If you still haven’t got around to making a New Year’s resolution, why not make one you won’t be able to make at the start of any subsequent year? Why not make 2019 the year you finally get around to climbing Uluru. Because if you don’t do that before October, when it will become illegal, you’ll die wondering what all the fuss was about – much as I feel about LSD, Grand Theft Auto and colonic irrigation. Of course, as the sign at the base of the rock warns, if you attempt to climb it with a heart condition you might still die wondering. But what a way to go! Visitors who are daunted by this sign – or by the one which reminds you how culturally insensitive you are for even thinking about climbing – can take a dawn or dusk shuttlebus to a patch of de-spinifexed sand a few kilometres away to watch it go from orange to black or vice versa. But comparing this utterly passive and hugely anti-climactic experience to the adrenalin-fuelled, fist-pumping euphoria of scrambling up those massive, vertiginous sandstone flanks and gazing out across the desert like a breathless, sweating Sphinx, is like comparing watching a documentary about the Great Barrier Reef to diving into it.

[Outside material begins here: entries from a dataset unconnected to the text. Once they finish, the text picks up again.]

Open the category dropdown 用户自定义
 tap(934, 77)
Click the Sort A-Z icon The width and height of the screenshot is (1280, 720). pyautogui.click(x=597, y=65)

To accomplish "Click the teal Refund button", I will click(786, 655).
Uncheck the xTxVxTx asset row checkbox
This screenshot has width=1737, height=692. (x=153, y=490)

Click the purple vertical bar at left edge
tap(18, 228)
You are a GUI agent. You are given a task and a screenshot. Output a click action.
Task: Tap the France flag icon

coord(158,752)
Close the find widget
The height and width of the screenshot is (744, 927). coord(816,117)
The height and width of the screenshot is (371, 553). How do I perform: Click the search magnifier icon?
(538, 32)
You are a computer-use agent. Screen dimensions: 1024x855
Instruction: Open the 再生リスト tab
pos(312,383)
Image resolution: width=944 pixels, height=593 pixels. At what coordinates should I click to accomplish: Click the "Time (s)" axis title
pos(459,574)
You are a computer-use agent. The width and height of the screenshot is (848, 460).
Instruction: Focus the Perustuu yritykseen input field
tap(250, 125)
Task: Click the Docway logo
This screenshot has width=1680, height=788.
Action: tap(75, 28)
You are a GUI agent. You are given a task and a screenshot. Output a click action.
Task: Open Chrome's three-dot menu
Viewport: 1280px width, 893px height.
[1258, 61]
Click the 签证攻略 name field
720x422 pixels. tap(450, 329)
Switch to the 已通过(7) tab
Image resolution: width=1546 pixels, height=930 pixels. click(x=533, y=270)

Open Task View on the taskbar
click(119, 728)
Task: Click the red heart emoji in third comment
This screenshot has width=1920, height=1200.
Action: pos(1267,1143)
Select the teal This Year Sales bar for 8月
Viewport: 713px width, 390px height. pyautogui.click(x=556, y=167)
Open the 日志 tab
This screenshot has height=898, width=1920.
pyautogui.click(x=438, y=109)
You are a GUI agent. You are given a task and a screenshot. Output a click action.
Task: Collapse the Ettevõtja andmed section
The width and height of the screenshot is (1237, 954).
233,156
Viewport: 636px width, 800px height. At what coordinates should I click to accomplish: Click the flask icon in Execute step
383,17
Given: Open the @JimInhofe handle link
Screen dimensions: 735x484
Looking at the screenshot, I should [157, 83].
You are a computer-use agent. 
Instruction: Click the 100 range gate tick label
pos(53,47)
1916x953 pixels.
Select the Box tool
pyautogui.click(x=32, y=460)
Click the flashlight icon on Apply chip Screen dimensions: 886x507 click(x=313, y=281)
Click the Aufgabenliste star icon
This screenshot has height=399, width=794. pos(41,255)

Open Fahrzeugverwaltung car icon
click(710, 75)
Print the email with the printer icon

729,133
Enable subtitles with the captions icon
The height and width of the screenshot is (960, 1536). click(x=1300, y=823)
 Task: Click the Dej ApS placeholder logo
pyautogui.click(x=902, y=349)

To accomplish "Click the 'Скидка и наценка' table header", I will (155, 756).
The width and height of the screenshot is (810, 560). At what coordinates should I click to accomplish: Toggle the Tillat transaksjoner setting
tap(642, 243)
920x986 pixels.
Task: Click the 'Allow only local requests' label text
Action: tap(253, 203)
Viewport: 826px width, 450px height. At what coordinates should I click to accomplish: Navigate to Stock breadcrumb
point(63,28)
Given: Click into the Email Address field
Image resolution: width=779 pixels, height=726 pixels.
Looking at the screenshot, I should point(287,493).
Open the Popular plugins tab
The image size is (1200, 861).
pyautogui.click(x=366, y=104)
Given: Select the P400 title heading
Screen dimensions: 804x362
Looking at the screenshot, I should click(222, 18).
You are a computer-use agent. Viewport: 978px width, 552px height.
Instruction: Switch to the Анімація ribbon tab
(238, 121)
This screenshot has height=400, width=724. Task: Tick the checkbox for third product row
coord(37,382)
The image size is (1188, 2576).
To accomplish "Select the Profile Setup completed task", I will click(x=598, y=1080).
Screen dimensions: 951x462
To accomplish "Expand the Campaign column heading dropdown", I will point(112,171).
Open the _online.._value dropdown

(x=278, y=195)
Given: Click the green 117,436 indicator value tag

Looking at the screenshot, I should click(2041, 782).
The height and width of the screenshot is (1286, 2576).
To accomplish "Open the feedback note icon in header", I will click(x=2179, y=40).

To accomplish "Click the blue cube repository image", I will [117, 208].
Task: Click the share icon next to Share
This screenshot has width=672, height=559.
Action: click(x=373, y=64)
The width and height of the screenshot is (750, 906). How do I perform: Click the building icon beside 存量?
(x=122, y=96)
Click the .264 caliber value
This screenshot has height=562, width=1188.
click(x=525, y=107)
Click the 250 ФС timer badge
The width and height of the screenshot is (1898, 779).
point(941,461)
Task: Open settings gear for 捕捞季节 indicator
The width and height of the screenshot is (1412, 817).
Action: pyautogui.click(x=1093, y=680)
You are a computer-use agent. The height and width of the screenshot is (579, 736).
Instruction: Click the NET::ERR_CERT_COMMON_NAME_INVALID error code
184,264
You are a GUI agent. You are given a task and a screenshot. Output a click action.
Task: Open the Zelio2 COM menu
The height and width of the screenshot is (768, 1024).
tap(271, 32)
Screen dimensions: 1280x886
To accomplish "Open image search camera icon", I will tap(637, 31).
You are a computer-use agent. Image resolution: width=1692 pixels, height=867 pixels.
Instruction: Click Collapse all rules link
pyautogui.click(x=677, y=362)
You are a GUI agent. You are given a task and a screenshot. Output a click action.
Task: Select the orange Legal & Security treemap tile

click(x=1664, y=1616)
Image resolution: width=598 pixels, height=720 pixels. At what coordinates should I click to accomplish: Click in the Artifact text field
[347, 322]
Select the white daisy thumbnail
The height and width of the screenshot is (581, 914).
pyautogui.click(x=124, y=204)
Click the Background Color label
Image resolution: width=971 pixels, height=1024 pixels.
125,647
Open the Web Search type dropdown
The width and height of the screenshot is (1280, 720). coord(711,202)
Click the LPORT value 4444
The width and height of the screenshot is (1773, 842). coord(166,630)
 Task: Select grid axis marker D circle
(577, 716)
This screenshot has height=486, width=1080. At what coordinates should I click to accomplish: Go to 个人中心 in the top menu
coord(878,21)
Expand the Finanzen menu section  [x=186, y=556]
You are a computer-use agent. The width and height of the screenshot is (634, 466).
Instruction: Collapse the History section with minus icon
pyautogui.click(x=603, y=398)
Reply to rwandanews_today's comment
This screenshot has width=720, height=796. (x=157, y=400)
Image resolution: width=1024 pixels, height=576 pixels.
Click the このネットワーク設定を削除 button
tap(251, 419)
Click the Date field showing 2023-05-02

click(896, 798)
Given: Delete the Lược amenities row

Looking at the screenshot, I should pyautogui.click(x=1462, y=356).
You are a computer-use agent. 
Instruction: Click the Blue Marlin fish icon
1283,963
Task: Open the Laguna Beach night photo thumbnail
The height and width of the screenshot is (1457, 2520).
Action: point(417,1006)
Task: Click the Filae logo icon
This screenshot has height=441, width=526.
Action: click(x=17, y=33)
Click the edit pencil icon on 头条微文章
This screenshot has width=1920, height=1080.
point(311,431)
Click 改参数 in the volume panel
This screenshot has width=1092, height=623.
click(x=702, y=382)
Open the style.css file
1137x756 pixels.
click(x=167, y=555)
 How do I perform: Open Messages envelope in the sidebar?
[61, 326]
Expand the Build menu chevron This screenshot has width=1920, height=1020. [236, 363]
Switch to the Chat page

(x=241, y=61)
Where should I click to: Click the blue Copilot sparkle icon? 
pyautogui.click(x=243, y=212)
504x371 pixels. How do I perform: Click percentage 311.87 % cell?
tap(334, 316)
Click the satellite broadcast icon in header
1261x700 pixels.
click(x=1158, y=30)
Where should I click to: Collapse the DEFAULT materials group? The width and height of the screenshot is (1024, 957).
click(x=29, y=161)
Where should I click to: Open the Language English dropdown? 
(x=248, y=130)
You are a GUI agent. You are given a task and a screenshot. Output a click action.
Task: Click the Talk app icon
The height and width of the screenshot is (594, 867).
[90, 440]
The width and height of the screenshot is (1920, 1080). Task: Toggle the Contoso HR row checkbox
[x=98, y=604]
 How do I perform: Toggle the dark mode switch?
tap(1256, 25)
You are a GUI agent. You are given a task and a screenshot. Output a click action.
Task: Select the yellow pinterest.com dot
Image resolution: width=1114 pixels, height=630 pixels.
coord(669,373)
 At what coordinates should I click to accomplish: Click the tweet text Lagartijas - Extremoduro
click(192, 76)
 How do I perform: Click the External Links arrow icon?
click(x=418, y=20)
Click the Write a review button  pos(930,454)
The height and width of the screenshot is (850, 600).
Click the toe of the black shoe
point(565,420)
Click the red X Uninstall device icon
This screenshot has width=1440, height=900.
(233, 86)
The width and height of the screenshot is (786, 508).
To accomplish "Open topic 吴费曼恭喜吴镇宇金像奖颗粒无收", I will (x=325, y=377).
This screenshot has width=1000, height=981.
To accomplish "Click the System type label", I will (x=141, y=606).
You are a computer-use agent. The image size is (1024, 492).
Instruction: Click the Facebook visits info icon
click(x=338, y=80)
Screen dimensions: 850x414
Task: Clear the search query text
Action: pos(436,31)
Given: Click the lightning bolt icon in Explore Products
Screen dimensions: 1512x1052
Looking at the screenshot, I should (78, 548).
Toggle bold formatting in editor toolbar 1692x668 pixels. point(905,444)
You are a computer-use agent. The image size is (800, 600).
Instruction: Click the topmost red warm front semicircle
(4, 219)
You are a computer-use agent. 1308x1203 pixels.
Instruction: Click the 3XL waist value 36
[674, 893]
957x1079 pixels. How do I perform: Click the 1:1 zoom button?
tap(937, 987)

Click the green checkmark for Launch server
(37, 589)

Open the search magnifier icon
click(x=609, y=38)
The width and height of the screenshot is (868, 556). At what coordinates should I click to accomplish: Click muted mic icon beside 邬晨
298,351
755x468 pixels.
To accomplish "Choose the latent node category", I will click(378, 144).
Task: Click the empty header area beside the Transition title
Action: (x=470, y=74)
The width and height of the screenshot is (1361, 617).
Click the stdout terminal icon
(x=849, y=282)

The imposition of the ban will be the keeping of a promise made by the Northern Territory government to the local Pitjantjatjara people should the proportion of visitors who attempt the climb fall below 20 per cent. In the last few years it has fallen to 16 per cent, apparently, but what’s not clear is how many didn’t climb for reasons of political correctness, and how many didn’t because they visited on a day when the path was closed off due to ‘bad weather’, as it was on both the days last year when I was there with my children – cloudless skies and the complete absence of wind notwithstanding. More importantly, perhaps, it’s not clear how many foreign tourists who chose not to climb were unaware of the controversy prior to their arrival and only decided not to after being confronted with the aforementioned signs and lectured by the resort guides. My guess is quite a lot, and I can’t help thinking that when climbing Uluru is officially, permanently, legally out of bounds many future visitors to our shores won’t include a trip to The Red Centre in their itinerary. But I’m sure the people who’ve campaigned so hard for so long for the ban have thought about this, and I’m sure a substantial reduction in visitor numbers to this unique and astonishing place – and in the revenues and employment those visitors have generated for the local community – is a small price to pay for maintaining its spiritual integrity.


Some who support the ban justify it by saying ‘How would Londoners like it if tourists were allowed to walk on the dome of St Paul’s Cathedral?’ I happen to be in London as I write this, and it occurs to me that since Islam is the only religion which has much sway here these days, most Londoners would care if Christopher Wren’s masterpiece were made accessible in this way no more than most Sydneysiders care about the Bridge Climb. Indeed, those you might expect to put up the stiffest resistance , the Anglican clergy, would probably welcome the project as a way of augmenting dwindling church attendance figures.

Cultural institutions must adapt in order to survive, and the more exalted and conspicuous those institutions, the greater the need to adapt. The French and Russian monarchies paid a high price for complacency. The British Royal family, by contrast, could teach Bear Grylls a thing or two about survival. In the last hundred years alone, the compromises ‘the firm’ has made to ensure its continuance include changing its (German) name, agreeing to pay income tax, and reversing long-held opinions about Catholics, commoners and American divorcees. But perhaps HM the Queen’s greatest concession to populism was her agreement in 1993 to open Buckingham Palace up to the public on weekends. An event which, in addition to bolstering her stock with her subjects, also provided the Murdoch tabloid press with one of its all-time best front-page headlines: ER indoors.